Task statement: Repeat the records between the lines holding "You are a computer-use agent." and "coord(848,640)", inclusive, swapping "Instruction" for "Task" and keeping everything else unchanged. Leave the pictures out of your answer.

Entries shown:
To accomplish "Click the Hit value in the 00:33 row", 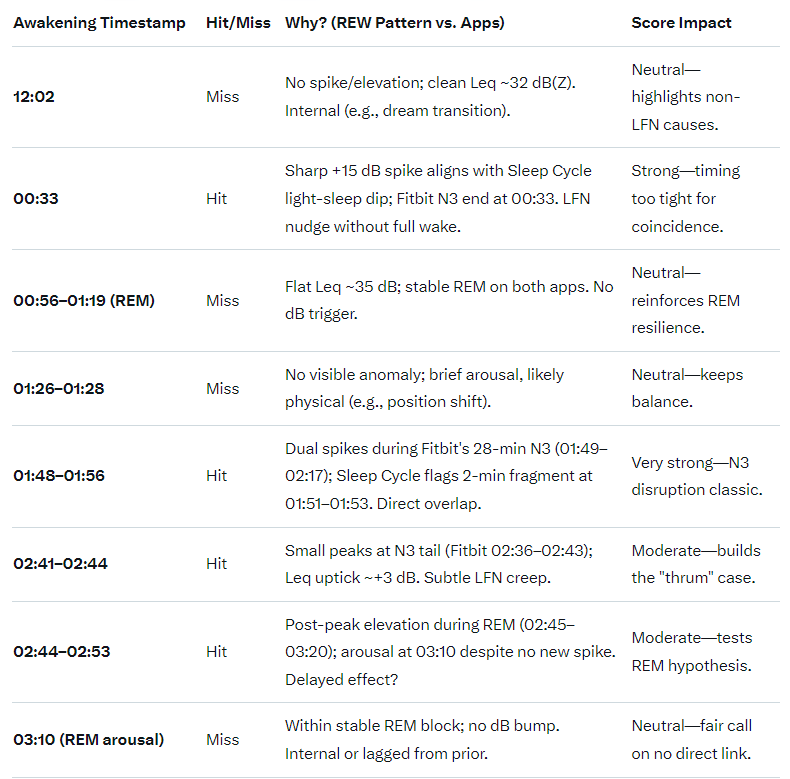I will [216, 198].
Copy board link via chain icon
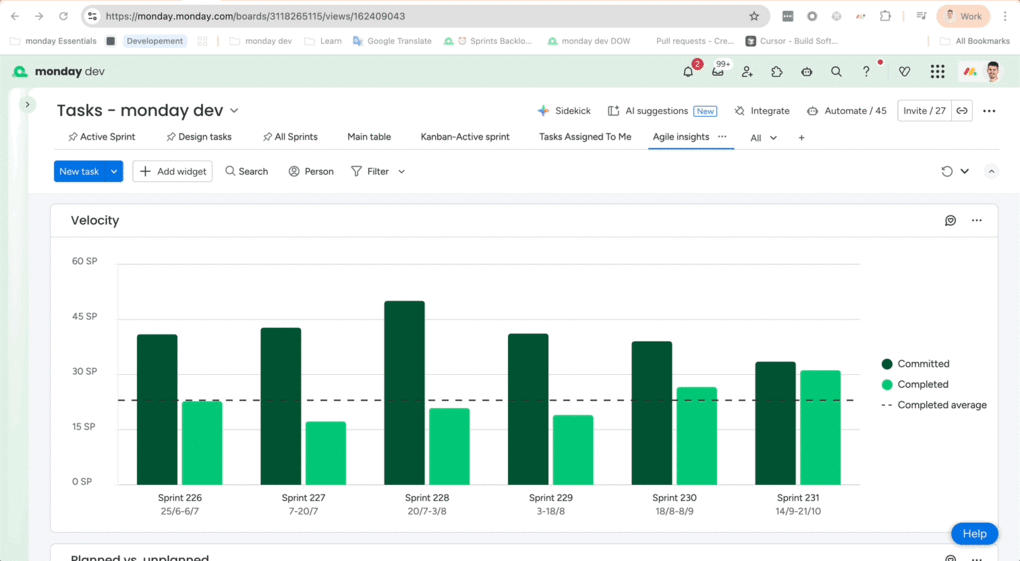Image resolution: width=1020 pixels, height=561 pixels. (x=962, y=111)
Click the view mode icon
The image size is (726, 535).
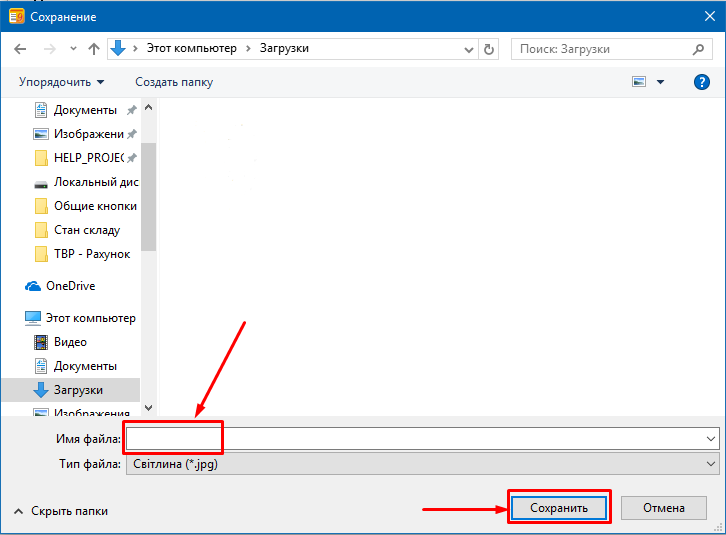[x=639, y=82]
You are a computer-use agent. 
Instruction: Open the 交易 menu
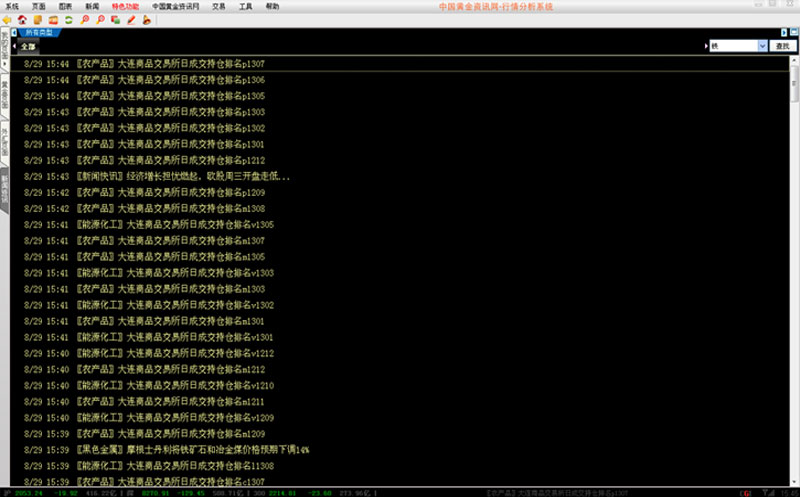pyautogui.click(x=218, y=6)
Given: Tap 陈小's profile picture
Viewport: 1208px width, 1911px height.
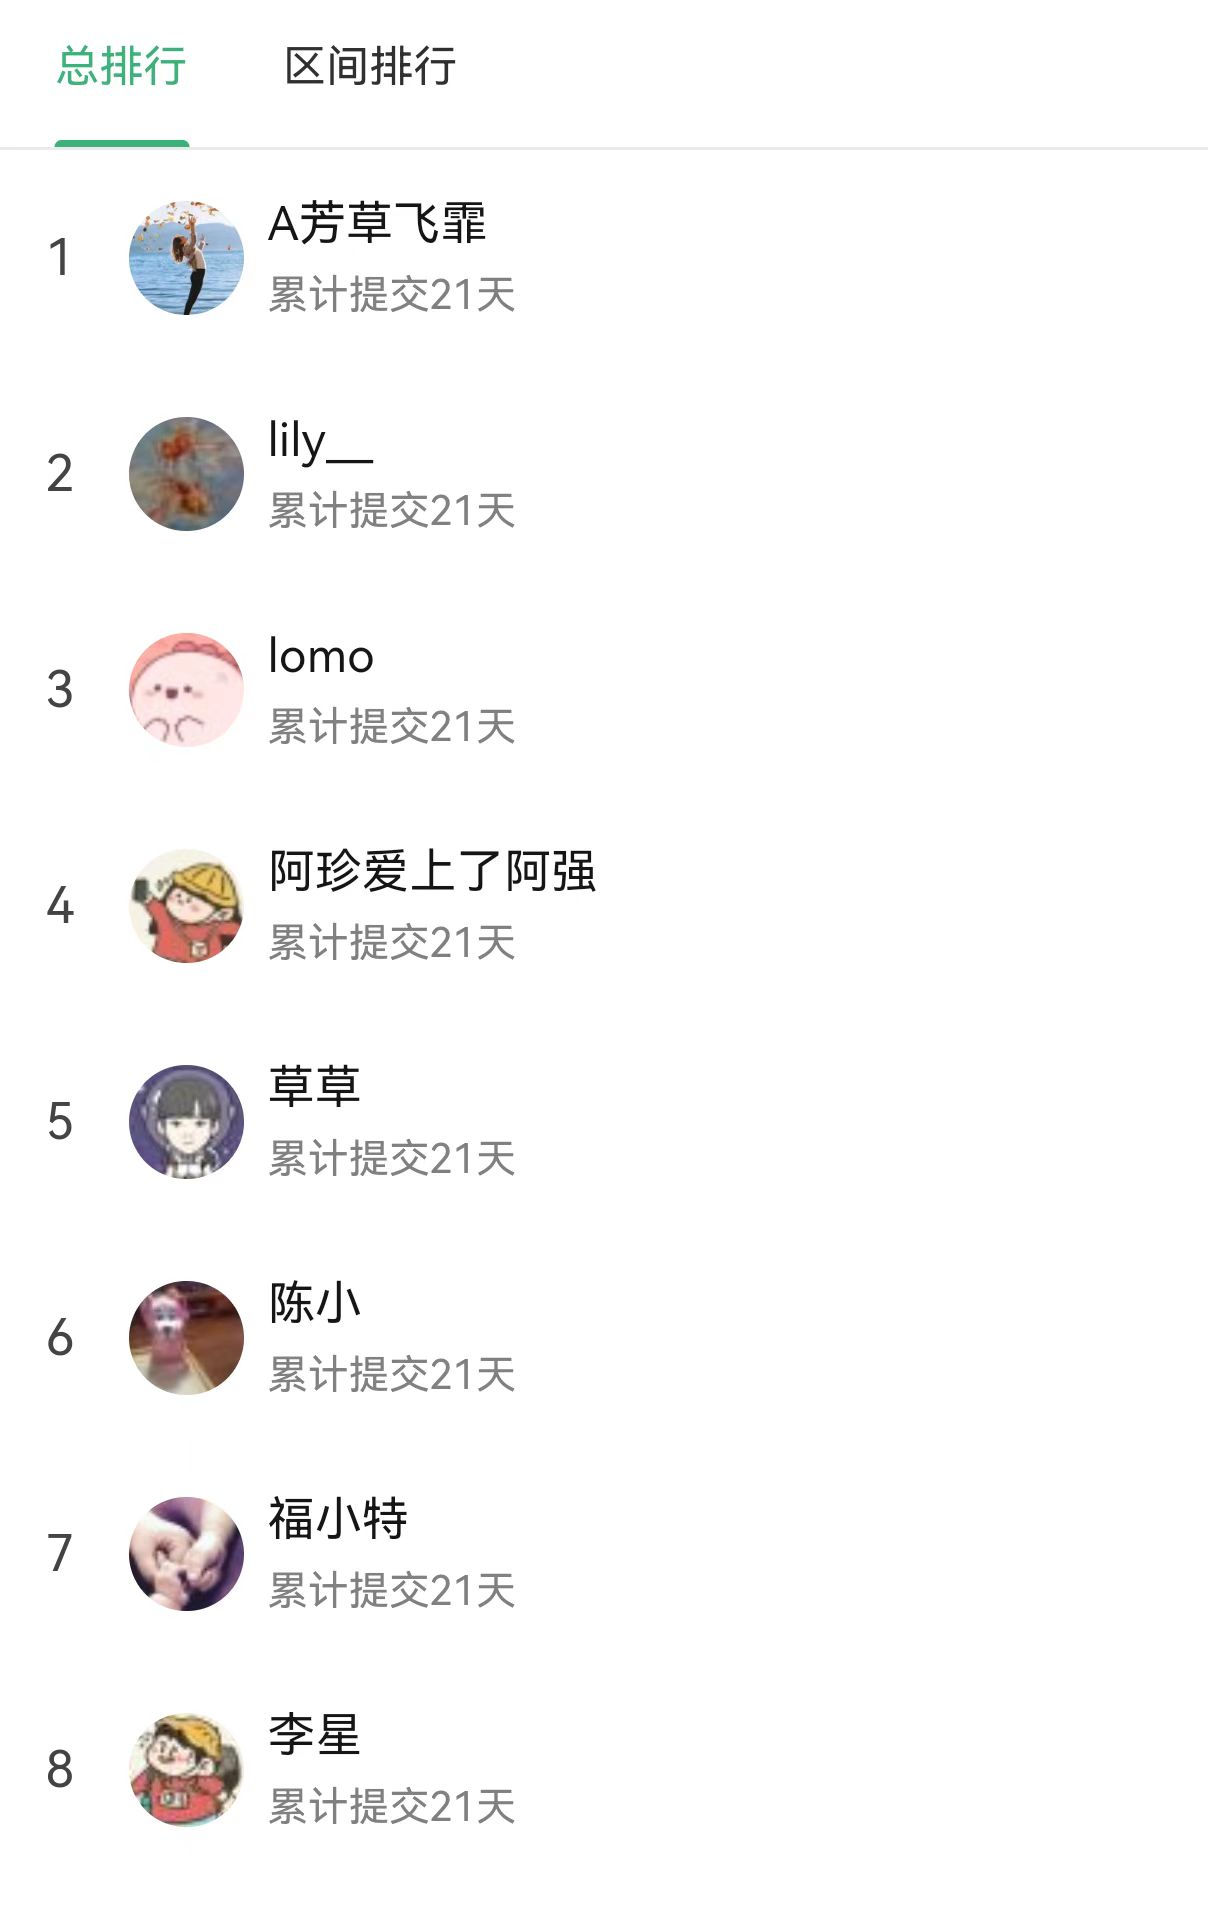Looking at the screenshot, I should [x=186, y=1337].
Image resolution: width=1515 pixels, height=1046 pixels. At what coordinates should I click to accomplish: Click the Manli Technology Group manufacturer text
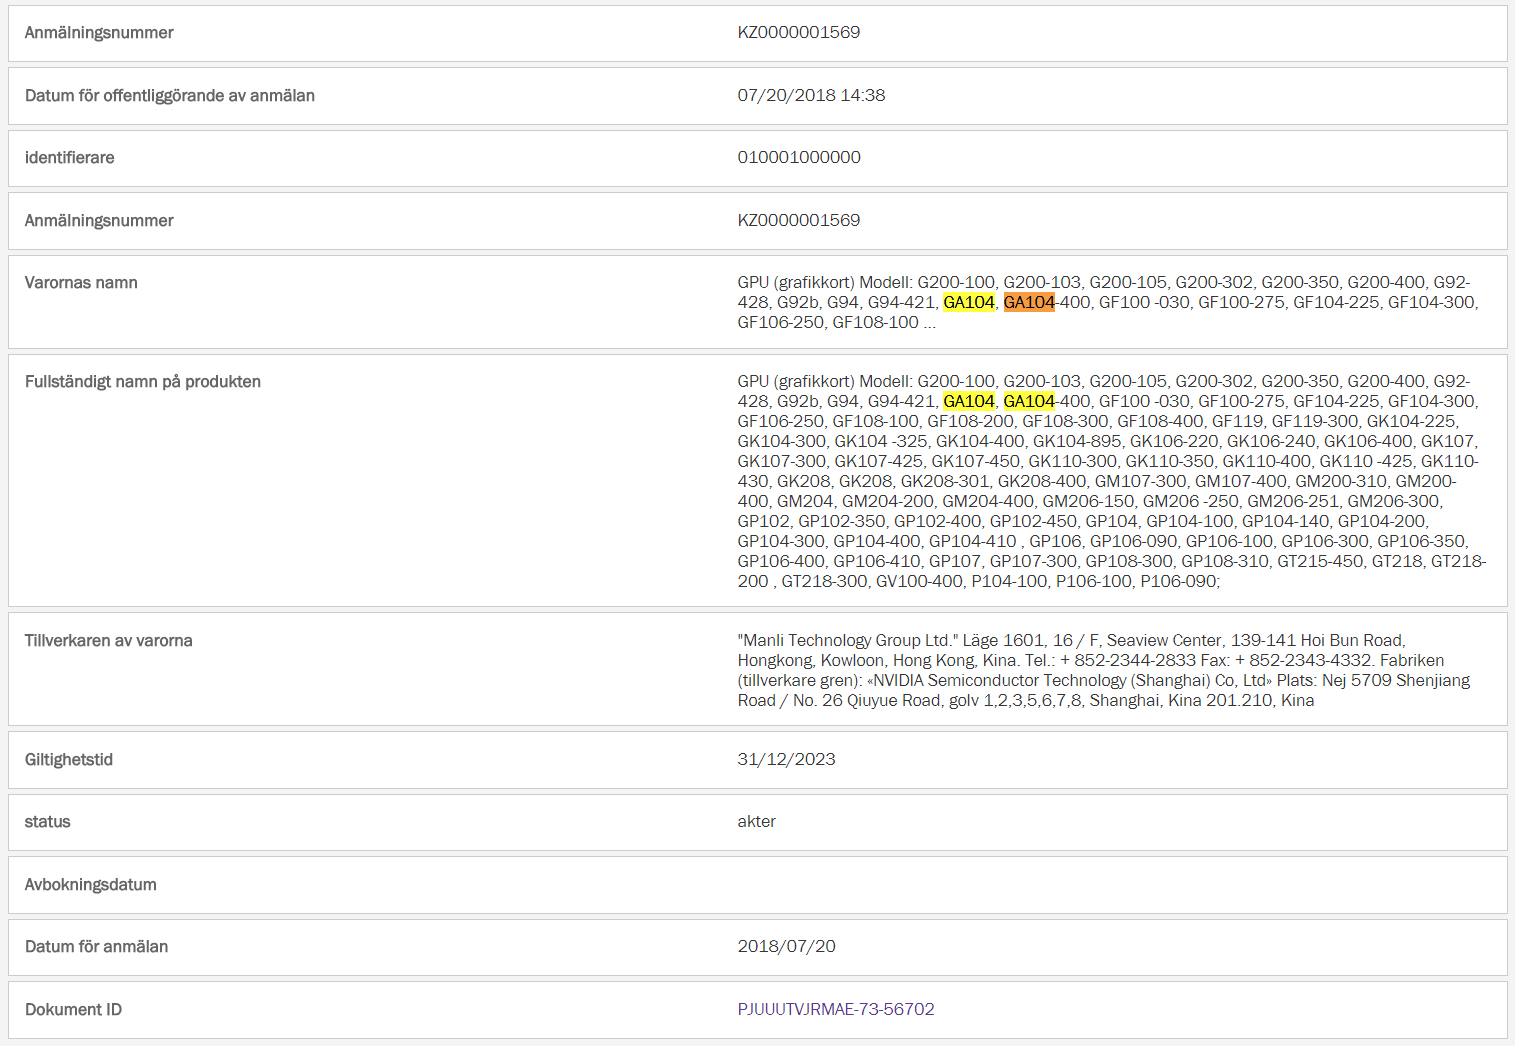coord(848,640)
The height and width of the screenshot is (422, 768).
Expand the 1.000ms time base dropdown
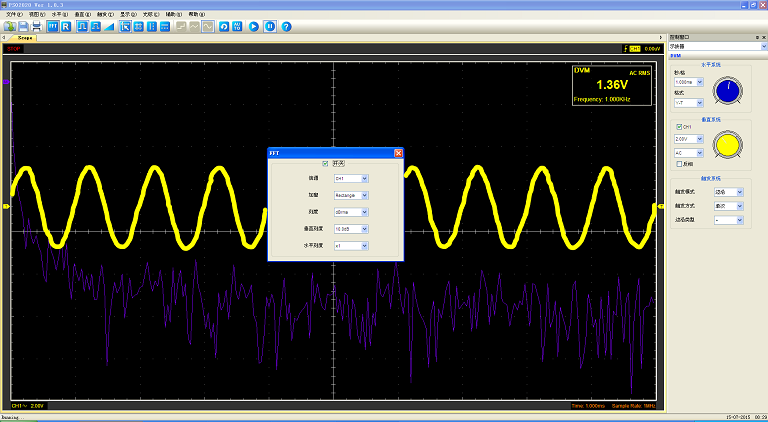pyautogui.click(x=702, y=82)
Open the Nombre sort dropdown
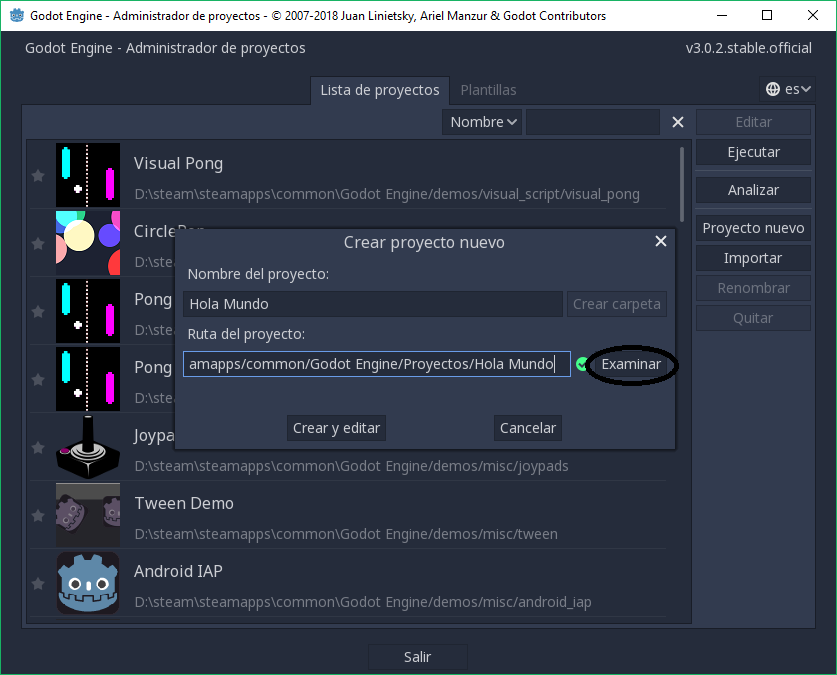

Correct response:
You are a computer-use agent. 
Task: Open the 交易 menu
pyautogui.click(x=218, y=6)
Given: Tap 陈小's profile picture
Viewport: 1208px width, 1911px height.
Looking at the screenshot, I should [x=186, y=1337].
Image resolution: width=1515 pixels, height=1046 pixels. At what coordinates should I click to accomplish: Click the Manli Technology Group manufacturer text
coord(848,640)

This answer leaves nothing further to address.